Marquez fought in the shadows of fellow Mexican champions Marco Antonio Barrera and Erik Morales during most of his prime. The dynamic duo, who engaged in one of the sport’s greatest trilogies, had more crowd-pleasing styles than Marquez did when he campaigned in the featherweight class in the 1990s and early-to-mid 2000s. However, Marquez, the more technical of the three standouts, always wanted test his skill against theirs.
However, despite fighting under the same promotional banners as the more popular fighters during their primes (Forum Boxing with Barrera and Top Rank with Morales), Marquez was avoided by the management of both during their peak years.
Marquez finally got a shot at Barrera, then the 130-pound champ, in March of 2007, and he won a hard-fought unanimous decision.
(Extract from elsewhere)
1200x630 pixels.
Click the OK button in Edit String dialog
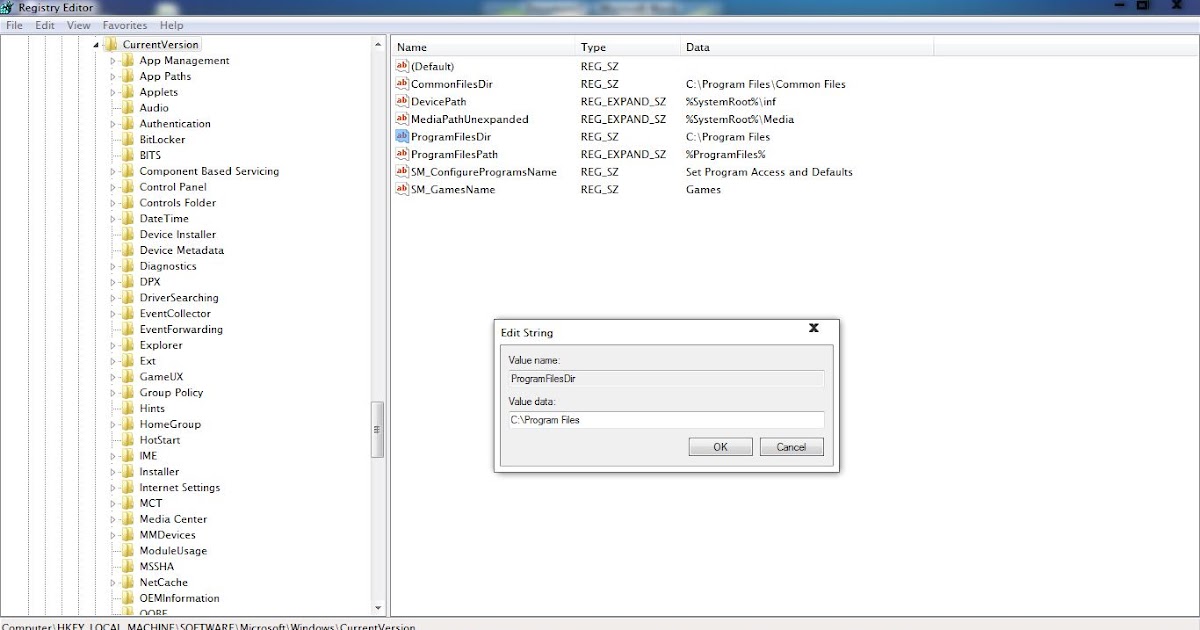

However, this bout came four years after Pacquiao dominated Barrera to an 11th-round TKO. Pacquiao, who had gone 2-1 against Morales (scoring two stoppages) in their thrilling trilogy in ’05 and ’06, won a lopsided decision over Barrera in their rematch later in ’07.
By knocking out Pacquiao, Marquez “one-upped” his longtime peers in the eyes of the boxing world – especially Mexican fans.
“It feels great,” Marquez said. “For years the Mexican fans looked to Barrera and Morales and supported them. Me? Never mind about me, but now that’s all changed.”
In many ways, Saturday’s HBO Pay Per View event against Bradley is part of an extended Pacquiao victory lap for Marquez. Although one has to wonder if the aging fighter will trip over one of the most difficult young veterans in the game while “celebrating” his late-career success.
Not a chance, Marquez told boxing writers on Tuesday. Just because he’s having a good time doesn’t mean he isn’t training just as hard – perhaps harder – than he has for previous challenges.
“I like training very hard,” Marquez said. “It’s why I’m still fighting. I have 62 fights but I feel great. I haven’t had a lot of wars. I was a defensive fighter for a long time. If I wasn’t (a technical fighter) – if I’d had a lot of tough fights – I would have probably retired five or six years ago.
“I never imagined I’d still be fighting at age 40, but when I began boxing I knew I had to have the discipline and put the work in just to have a chance to achieve my dreams. I didn’t know how far I’d go but I knew I had to work hard to get there.”
It was a long and arduous journey, but he got there – probably beyond his dreams. And now that he’s here, he’s going to stay awhile.